A new Full Federal Court decision appears to have upended the treatment of metatags in the trade mark infringement context.

In Accor v Liv Pty Ltd [2017] FCAFC 56 at first instance, the applicants brought a claim alleging the respondents engaged in 18 instances of trade mark infringement by the use of HARBOUR LIGHTS in connection with an apartment rental business. All of the infringement findings were upheld on appeal, but one warrants special mention – relating to the metatags used by one of the respondents, Liv Pty Ltd (Liv).

The evidence disclosed that the source data for Liv's website included metatags. At first instance, Rangiah J found that the source data (including the metatags), was not displayed on screen, but that it was used by search engines to determine search results. His Honour also found that the source data was visible to those who knew what to look for and influenced search results.

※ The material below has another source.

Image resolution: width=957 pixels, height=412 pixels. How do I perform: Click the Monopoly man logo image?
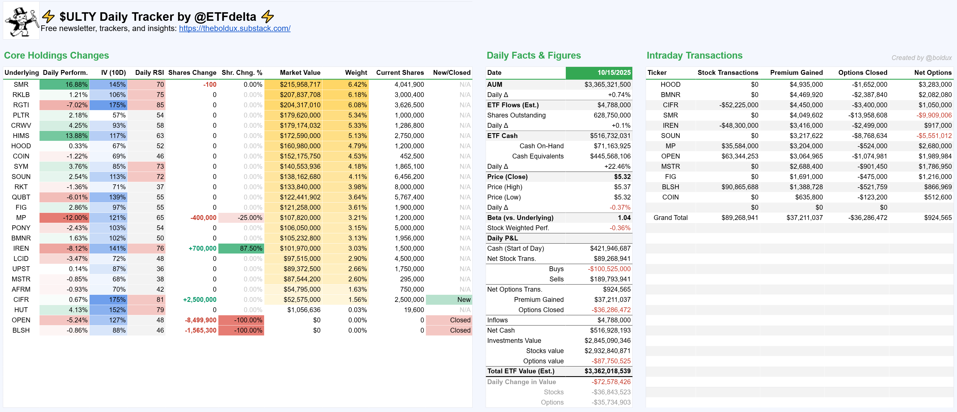pos(21,21)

Rangiah J held that, ultimately, Liv had control over the website content, and inferred that the source data must have been included to optimise search results for Liv's benefit. Rangiah J held that, in all of the circumstances, this amounted to use of the words by Liv.

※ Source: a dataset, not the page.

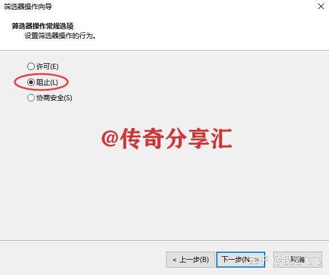Go back with the 上一步(B) button

(x=191, y=260)
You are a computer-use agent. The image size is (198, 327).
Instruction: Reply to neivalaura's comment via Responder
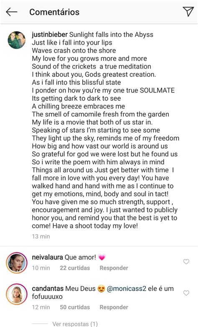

Of the two metatags complained of, one was held to be merely descriptive, and therefore not infringing.

The second metatag was the phrase:

content: = Harbour Lights Apartments in Cairns offer luxury private waterfront apartment accommodation for holiday letting and short-term rental

In relation to this second metatag, Rangiah J found that Liv had used the words ‘Harbour Lights Apartments’ effectively as a business name, and that these words distinguished Liv's services from those offered by other providers.

Rangiah J found that the words were used by Liv, and that this use amounted to use as a trade mark, satisfying the elements of s120(1) of the Trade Marks Act.

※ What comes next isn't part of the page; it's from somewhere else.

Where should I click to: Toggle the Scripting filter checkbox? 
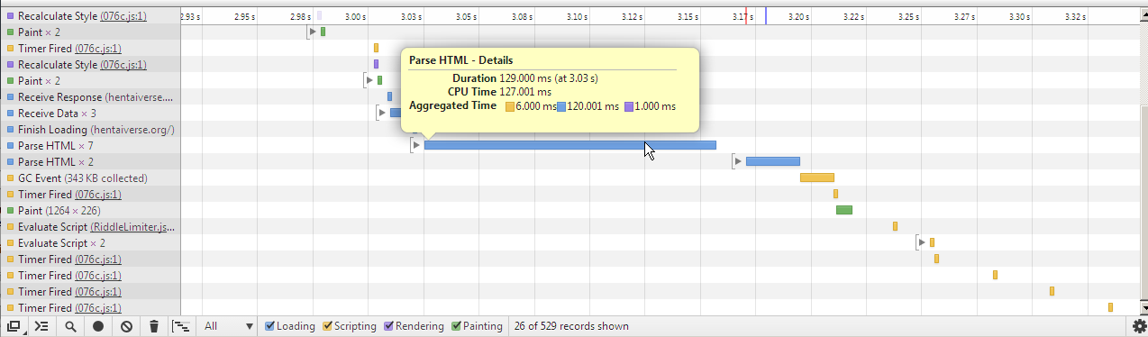pyautogui.click(x=328, y=326)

The Full Court of the Federal Court did not disturb Rangiah J's findings, holding that the metatag operated as a badge of origin.

This establishes binding precedent that, in certain circumstances, the use of metatags (which are not displayed on screen) can amount to trade mark infringement.

This stands in stark contrast to the earlier Federal Court decision of Complete Technology Integrations Pty Ltd v Green Energy Management Solutions Pty Ltd [2011] FCA 1319, where use of metatags was not found to amount to trade mark use. In that decision, Kenny J referred to the invisibility of metatags and their inability to indicate origins of a product or service to an ordinary user. Similarly, in Kosciuszko Thredbo Pty Limited v ThredboNet Marketing Pty Limited [2013] FCA 563, the Federal Court was careful to differentiate between the invisibility of a metatag and the presence of a mark on the website itself.

The approach in Accor pivots away from the paramountcy of the actual text displayed on-screen, and instead focuses on the user experience. While the ordinary user may not see the mark, the search results presented to the user are found by the interaction between metatags and search engines, which shapes the user experience.

Accor may be on to something in tacitly acknowledging the role that technology has to play in seeing things for us. Even though metatags are invisible to us, the Full Court has confirmed that, in some circumstances, they can be seen to be trade marks.